Wednesday, 17 December 2014

Adaptive Behaviour in Urban Space;

Residential Mobility in Response to Social Distance

Sako Musterd1, Wouter P.C. van Gent1, Marjolijn Das2 and Jan J. Latten1,2

1 Urban Geography, Centre for Urban Studies, University of Amsterdam

2 Statistics Netherlands

Urban populations often show a high diversity in wealth or income. This is reflected in contrasts between affluent and poor neighbourhoods. Such contrasts feed policy and academic debates on housing market regulation and welfare arrangements. Generally, it is supposed that more liberal policy regimes give greater freedom for people to choose their residential location, which can lead to higher levels of segregation and homogenous neighbourhoods. This notion also often surfaces when differences in urban inequality between Northern American and Western European cities are discussed. The assumption is that European cities have a welfare state legacy of housing market regulation which assuages social segregation. Furthermore, social mixing policies try to bring a mix of different social strata into neighbourhoods in order to prevent unwanted patterns of segregation and accumulation of problems in disadvantaged neighbourhoods. So, rather than just choice, mobility is also structured by institutional arrangements like social housing waiting lists. Also, because income inequality is less pronounced and residential environments tend to be more mixed, people may not find it necessary to take the social composition of their neighbourhood into account.

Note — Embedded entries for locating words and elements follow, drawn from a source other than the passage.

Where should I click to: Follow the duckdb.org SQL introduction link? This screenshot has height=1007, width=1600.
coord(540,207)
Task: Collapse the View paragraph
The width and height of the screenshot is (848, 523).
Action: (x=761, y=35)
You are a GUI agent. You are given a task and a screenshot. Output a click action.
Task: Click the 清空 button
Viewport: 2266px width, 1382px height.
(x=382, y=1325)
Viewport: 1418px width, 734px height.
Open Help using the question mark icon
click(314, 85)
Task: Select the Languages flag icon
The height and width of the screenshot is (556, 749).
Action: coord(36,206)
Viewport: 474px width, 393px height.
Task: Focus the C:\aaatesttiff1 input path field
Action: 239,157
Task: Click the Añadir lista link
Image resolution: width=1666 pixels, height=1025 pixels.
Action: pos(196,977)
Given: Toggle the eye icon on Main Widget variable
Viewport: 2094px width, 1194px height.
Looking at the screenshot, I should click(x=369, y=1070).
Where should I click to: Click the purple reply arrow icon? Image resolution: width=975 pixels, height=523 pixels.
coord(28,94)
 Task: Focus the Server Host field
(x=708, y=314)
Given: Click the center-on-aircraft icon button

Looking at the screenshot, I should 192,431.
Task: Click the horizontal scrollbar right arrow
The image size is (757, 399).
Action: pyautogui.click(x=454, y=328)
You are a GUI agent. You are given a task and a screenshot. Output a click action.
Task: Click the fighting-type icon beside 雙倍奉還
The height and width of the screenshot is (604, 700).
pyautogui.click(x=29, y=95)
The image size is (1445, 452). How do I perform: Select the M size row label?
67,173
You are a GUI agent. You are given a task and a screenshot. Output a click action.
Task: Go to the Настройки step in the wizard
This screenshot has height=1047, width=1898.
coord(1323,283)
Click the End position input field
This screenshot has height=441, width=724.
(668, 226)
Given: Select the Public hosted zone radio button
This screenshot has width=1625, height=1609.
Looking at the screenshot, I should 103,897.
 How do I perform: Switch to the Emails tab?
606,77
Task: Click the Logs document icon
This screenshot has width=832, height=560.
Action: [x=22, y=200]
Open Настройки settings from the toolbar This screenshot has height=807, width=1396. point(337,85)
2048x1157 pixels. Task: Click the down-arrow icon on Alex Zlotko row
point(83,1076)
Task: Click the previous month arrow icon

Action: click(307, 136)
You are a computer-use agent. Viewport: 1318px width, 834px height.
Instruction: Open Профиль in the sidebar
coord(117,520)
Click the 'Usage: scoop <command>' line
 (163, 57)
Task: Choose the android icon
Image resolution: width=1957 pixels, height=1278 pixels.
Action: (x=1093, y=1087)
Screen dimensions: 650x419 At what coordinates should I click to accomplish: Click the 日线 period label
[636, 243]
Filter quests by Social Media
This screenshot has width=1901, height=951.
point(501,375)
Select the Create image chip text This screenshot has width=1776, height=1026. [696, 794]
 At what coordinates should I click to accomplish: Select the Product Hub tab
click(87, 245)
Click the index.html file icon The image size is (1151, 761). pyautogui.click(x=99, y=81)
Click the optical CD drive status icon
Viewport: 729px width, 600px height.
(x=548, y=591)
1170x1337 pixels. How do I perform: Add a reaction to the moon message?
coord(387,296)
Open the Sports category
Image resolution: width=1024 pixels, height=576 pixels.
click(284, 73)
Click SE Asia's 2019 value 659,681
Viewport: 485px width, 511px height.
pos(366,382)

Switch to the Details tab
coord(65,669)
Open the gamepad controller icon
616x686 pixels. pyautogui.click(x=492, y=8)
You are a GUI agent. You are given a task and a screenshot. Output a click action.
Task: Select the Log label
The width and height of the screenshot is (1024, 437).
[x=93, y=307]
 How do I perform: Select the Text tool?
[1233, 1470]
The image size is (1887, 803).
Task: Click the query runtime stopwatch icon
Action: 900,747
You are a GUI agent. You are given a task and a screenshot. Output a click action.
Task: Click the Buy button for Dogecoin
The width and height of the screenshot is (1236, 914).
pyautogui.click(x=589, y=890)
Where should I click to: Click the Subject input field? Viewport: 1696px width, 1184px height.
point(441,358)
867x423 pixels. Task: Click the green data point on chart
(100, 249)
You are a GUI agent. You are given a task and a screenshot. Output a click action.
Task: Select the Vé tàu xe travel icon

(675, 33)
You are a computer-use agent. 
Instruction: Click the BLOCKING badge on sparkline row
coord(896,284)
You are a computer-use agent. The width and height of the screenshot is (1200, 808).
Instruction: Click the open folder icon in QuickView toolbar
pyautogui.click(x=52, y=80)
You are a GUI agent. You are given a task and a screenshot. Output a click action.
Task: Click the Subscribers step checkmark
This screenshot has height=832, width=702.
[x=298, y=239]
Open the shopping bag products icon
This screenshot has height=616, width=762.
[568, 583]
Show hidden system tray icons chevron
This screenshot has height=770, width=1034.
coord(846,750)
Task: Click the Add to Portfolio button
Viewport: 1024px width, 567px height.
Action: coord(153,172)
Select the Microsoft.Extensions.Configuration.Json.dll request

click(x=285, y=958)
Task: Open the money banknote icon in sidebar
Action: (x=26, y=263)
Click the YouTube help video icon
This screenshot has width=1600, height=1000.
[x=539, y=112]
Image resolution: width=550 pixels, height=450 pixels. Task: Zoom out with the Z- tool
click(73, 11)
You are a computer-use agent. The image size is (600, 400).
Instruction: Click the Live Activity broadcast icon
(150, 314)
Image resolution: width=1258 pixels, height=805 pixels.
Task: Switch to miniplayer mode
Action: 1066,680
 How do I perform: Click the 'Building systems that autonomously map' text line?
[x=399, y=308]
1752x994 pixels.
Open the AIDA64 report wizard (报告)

Yet, despite regulation and interventions and lower inequality, Western European cities do exhibit patterns of social segregation with conspicuous concentrations of wealth and poverty. While acknowledging that segregation patterns within a city are produced and reproduced by a range of factors, we were interested in the role of individual residential moves in the continuous existing reality of contrasting affluent and poorer neighbourhoods in the Netherlands. Do we see that ‘birds of a feather flock together’? In other words, do people show a preference for living among ‘equals’ in their mobility behaviour? Even weak signals of this selectivity behaviour may help to understand why segregation at neighbourhood level survives, even if policy measures try to counteract it.

This article focuses on ‘socio-economic distance’: the discrepancy between households’socio-economic positions and the socio-economic profile of their neighbourhood. We analysed large-scale longitudinal register data for all residents of the four largest cities of the Netherlands that were available at Statistics Netherlands.

We found that, despite government regulation, the socio-economic distance to the neighbourhood is an important driver of socio-economic segregation. Both households that are more affluent than the neighbourhood average and households that are poorer more often move out of that neighbourhood. Moreover, movers tend to select destination neighbourhoods in which the residents resemble their own socio-economic position more closely. So, notwithstanding household change such as moving in together or separation, households who move tend to adapt to, and thereby sustain, the socio-economic status of neighbourhoods.

Our findings offer new input for debates and policies relating to segregation and social mixing, and pose challenges for policy makers and politicians who believe that segregated neighbourhoods will eventually have negative effects on the whole society. Our findings suggest that economic segregation in neighbourhoods cannot be counteracted by housing market rules and regulations alone. Individual choices of residents lead to more homogeneous neighbourhoods, either low income neighbourhoods or high income neighbourhoods. However, residential mobility is not always a matter of individual choice alone. There are many limitations related to access and affordability when there is scarcity on the housing market. Also, regulations may produce several constraints. The economically stronger households will more easily find a place that fits their position. The economically weaker may be more or less forced to move, for instance when the character of a neighbourhood changes significantly, as some of the gentrification literature claims.

Our research may trigger new investigations into the ‘functioning’of neighbourhoods. Not every neighbourhood will function in the same way. Some neighbourhoods with substantial social mix may stay attractive to a wide range of households. It might be worth investigating under what circumstances socially mixed neighbourhoods are sustainable, what the main characteristics of such neighbourhoods are in terms of location, tenure, housing type, demographic, cultural and other compositions, and why people decide to stay in such environments.